Notable scientific contributions include: First to directly measure and quantitate alpha fetoprotein in ovarian endodermal sinus tumor. First to document, through retrospective sectioning and detailed analysis of 525 stage 1 breast carcinoma cases initially interpreted as having negative lymph nodes, that occult micrometastasis can be detected and occur in over 15% of cases and that these micrometastases do not significantly decrease survival as compared to cases with negative lymph nodes. First to develop a mathematical model to estimate probabilities of missing micrometastasis in lymph nodes by histopathologic study when using various sectioning intervals. Pioneered in defining a subset of minimally invasive vulvar carcinomas as carrying essentially no risk for lymph node metastases.
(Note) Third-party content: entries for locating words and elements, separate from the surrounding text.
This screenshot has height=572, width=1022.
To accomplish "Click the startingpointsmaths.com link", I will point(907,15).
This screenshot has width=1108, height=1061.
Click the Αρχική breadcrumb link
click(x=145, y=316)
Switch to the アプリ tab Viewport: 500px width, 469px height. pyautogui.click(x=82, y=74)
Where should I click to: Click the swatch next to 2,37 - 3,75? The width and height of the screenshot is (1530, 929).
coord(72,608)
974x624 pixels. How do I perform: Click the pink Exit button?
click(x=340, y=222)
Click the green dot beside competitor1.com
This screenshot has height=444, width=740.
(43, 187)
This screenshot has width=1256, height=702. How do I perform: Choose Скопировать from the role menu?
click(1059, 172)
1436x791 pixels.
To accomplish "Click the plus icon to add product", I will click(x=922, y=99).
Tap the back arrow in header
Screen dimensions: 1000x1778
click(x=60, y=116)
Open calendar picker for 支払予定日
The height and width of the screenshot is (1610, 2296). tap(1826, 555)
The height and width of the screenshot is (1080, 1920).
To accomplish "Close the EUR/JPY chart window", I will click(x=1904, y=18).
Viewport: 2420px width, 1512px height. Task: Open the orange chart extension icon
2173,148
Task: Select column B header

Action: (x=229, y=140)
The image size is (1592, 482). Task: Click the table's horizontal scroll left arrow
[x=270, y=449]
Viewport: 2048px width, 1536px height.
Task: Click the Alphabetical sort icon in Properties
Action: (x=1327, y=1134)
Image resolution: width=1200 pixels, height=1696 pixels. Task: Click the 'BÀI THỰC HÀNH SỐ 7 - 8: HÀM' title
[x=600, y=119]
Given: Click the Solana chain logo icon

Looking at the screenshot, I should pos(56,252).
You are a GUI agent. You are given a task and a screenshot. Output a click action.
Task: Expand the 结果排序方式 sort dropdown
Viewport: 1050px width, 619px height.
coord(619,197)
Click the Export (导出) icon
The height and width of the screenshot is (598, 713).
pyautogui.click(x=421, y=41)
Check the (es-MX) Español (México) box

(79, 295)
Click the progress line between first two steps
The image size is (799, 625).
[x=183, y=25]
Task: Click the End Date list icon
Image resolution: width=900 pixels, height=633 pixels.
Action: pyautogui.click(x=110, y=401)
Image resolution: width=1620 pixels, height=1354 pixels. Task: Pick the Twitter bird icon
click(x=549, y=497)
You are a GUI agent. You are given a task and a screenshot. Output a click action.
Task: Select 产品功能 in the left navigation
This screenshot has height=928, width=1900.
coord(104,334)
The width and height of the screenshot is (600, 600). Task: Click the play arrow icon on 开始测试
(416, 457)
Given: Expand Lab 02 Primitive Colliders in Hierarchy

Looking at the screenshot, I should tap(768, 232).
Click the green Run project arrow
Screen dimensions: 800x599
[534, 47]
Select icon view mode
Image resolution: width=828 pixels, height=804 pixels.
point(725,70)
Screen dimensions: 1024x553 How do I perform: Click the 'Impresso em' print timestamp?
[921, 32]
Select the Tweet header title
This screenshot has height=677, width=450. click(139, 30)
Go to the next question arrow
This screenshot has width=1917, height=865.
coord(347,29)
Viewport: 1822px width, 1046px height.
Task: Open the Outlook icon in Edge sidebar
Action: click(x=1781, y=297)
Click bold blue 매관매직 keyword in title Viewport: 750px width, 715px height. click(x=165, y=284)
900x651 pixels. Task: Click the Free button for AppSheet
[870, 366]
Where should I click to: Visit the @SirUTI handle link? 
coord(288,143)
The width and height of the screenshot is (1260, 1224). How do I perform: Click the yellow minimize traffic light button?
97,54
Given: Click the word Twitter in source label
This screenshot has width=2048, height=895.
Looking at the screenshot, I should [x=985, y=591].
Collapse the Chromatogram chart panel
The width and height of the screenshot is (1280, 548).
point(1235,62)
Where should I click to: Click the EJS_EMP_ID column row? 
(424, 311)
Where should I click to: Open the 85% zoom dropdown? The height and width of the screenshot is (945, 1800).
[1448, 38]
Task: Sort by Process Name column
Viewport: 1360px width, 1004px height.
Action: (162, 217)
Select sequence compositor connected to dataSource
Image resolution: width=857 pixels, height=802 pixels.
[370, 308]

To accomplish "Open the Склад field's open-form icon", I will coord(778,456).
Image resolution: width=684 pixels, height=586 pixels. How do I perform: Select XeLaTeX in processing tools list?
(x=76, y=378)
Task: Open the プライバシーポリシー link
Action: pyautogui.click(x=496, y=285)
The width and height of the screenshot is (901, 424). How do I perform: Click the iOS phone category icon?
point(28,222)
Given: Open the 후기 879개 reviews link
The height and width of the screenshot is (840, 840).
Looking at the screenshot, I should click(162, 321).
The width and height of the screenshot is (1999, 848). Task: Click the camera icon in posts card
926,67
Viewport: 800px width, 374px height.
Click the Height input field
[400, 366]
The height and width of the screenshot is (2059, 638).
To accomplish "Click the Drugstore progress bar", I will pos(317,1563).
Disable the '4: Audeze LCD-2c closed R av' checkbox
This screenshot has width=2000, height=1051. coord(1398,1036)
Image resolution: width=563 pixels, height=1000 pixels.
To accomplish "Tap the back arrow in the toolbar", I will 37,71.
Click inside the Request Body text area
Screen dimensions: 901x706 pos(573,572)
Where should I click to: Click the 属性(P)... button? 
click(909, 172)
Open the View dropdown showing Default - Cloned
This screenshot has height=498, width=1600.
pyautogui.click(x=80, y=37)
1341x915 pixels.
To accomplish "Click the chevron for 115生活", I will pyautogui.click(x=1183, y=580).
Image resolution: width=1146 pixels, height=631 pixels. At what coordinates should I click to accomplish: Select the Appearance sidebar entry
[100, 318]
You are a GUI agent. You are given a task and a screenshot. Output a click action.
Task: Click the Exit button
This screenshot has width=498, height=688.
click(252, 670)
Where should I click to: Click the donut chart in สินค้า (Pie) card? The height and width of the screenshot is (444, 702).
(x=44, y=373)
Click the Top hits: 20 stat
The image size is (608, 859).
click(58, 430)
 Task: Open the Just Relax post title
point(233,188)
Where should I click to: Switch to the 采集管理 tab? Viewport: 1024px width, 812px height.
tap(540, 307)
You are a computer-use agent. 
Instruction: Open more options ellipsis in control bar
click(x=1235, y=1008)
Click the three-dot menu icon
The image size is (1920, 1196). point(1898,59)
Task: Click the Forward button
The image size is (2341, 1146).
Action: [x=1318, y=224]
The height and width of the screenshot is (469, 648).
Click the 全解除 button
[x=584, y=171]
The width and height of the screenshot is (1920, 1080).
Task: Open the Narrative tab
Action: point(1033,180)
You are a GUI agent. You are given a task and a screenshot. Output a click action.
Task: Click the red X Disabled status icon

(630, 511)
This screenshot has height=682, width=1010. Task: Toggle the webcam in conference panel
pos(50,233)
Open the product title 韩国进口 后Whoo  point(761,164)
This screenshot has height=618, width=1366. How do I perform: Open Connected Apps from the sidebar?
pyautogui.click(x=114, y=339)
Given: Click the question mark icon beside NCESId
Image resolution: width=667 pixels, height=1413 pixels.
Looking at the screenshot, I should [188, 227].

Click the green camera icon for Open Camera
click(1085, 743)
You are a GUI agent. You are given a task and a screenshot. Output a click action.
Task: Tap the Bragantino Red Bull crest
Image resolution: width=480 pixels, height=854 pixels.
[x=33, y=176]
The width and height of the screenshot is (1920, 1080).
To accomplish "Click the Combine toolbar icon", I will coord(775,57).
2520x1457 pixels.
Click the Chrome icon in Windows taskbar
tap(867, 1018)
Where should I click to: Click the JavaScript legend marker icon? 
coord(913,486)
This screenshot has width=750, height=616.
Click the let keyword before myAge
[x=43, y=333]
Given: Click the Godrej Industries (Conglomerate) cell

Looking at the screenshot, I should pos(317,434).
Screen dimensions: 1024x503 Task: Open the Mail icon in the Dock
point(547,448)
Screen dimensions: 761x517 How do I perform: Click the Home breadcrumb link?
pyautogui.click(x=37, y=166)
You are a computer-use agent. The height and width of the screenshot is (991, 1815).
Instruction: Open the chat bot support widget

Instrumental in working with the International Society for the Study of Vulvovaginal Disease, the International Society of Gynecological Pathologists, and the International Federation of Gynecology and Obstetrics in establishing stage IA vulvar carcinoma as a tumor stage, and a stage of tumor that can be managed by less than radical surgery. First to describe and define endometrial well-differentiated papillary adenocarcinoma (subsequently called villo-glandular adenocarcinoma) and distinguish this tumor as having a relatively good prognosis as compared to papillary serous adenocarcinoma. First to report and document, with family linkage, congenital cirrhosis in the newborn due to S-Z phenotype alpha-1-antitrypisin deficiency. First to define and document acquired columnar cell metaplasia of the squamous mucosa of the vagina. Developed the first comprehensive etiologic classification of vulvar Paget disease based on histopathologic, immunohistochemical, and clinical features.